Timothy reached into the inner pocket of his coat and pulled out a small black device, the size and shape of a pack of cigarettes. “Mr. Anderson, could you please step out of the vehicle?”
“Why?” Mr. Anderson said.
“Sir, I need you to step outside the vehicle immediately. We are in danger of negatively impacting the flow of time.”
Mr. Anderson appeared confused, but he handed the purse to his wife and climbed out. Timothy rounded the car and placed the black device on Mr. Anderson’s chest. A moment later the older man crumpled to the ground. Mrs. Anderson screamed.
A minute of hysteria passed. Mrs. Anderson was inconsolable. Timothy placed the black device back in his pocket.
“I’m sorry for your loss,” he said.
“You’re sorry?
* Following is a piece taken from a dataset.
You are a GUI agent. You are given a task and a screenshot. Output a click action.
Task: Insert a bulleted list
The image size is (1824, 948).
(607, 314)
You just murdered my husband!”
“Your husband would have died in the wreck, and allowing him to live might have altered time in a potentially catastrophic way. It is for the best.” He pulled the form from his pocket. It remained intact, signature and all. It would stay that way until he returned to the present. “You signed this, in the future. Can I please have your Visa card? If the deductible extends beyond your credit limit, you will be billed for the remainder.”
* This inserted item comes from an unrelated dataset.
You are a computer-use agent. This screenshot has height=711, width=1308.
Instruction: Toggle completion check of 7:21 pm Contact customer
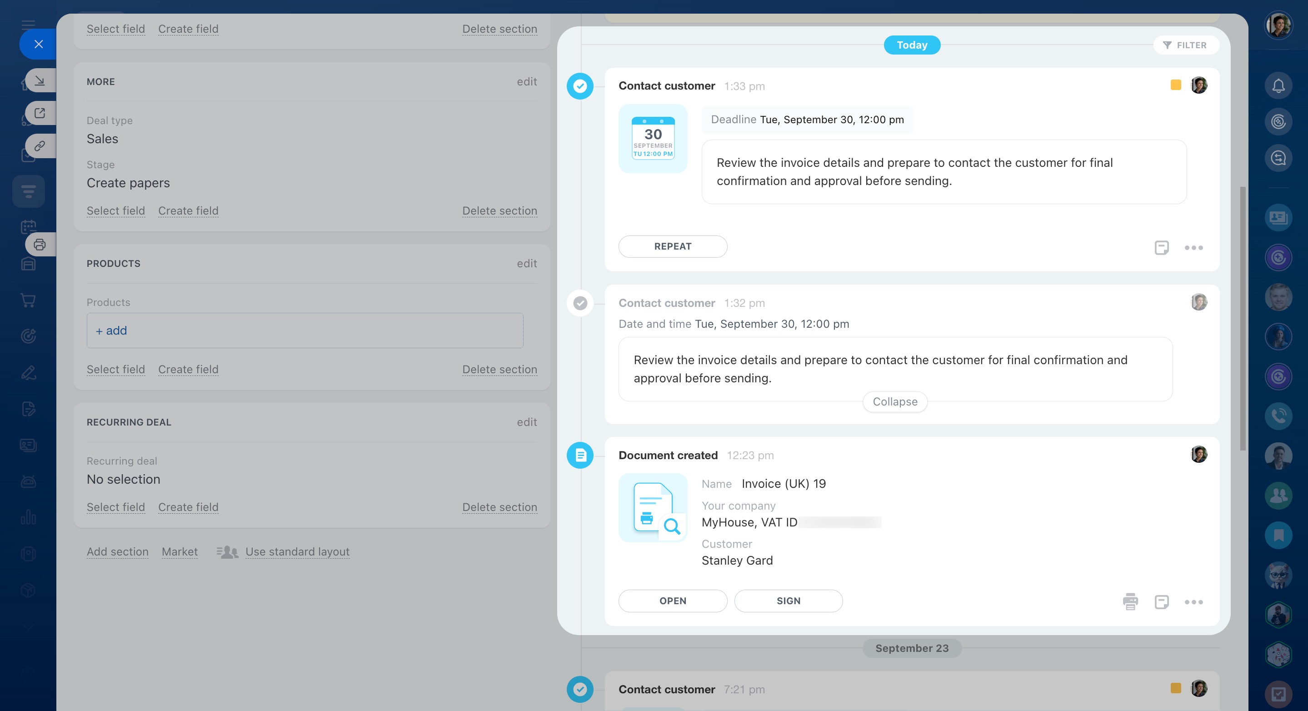point(580,689)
She was crying. She took the form from him with quaking hands and held it up. In the waning light it must have been hard to read. She shook her head. “Why? Why did you have to… Those other people would have died?”
“Then, haven’t you changed the course of history by saving them? Why did you… why did you kill…?”
“Ma’am, I do apologize, but we always recommend stronger coverage. May I see your Visa card?”
She sat in the driver’s seat and shook her head, back and forth, back and forth, like a pendulum. Timothy reached across her and took her purse. She didn’t move. He opened it, leafed through tampons and loose change and packs of Kleenex until he found her Visa card. He placed it in his pocket. “Your card will be returned to you upon verification of fund transfer. Now, if you’ll excuse me--” he snatched the form from her hands--“I must be on my way. Direct any inquiries to the Our Family Corporate Office.”
He turned on his heel and left the woman to her tears. As he climbed in the car, he was already thinking about Janet. He pushed thoughts of his wife from his mind. No guilt tonight. Not tonight. Tonight would be for Janet, and then tomorrow, at the corporate dinner, he’d receive his promotion. Maybe he would take a vacation. With Janet? Yes. He would call it a business trip.
In his rearview mirror he saw the Wreckers arriving with their flatbed truck to collect the Andersons’ car. Right. He had forgotten. The car had been totaled. Or would have been. He was supposed to stay until the Wreckers arrived. Oh well. They were there. No harm done. He couldn’t see the woman anymore. Maybe she was calling a cab.
He forgot her even before he arrived back at the office, back to the present, at which point he really forgot her. Time flowed forward. She had never been to his office. To Timothy, she didn’t exist.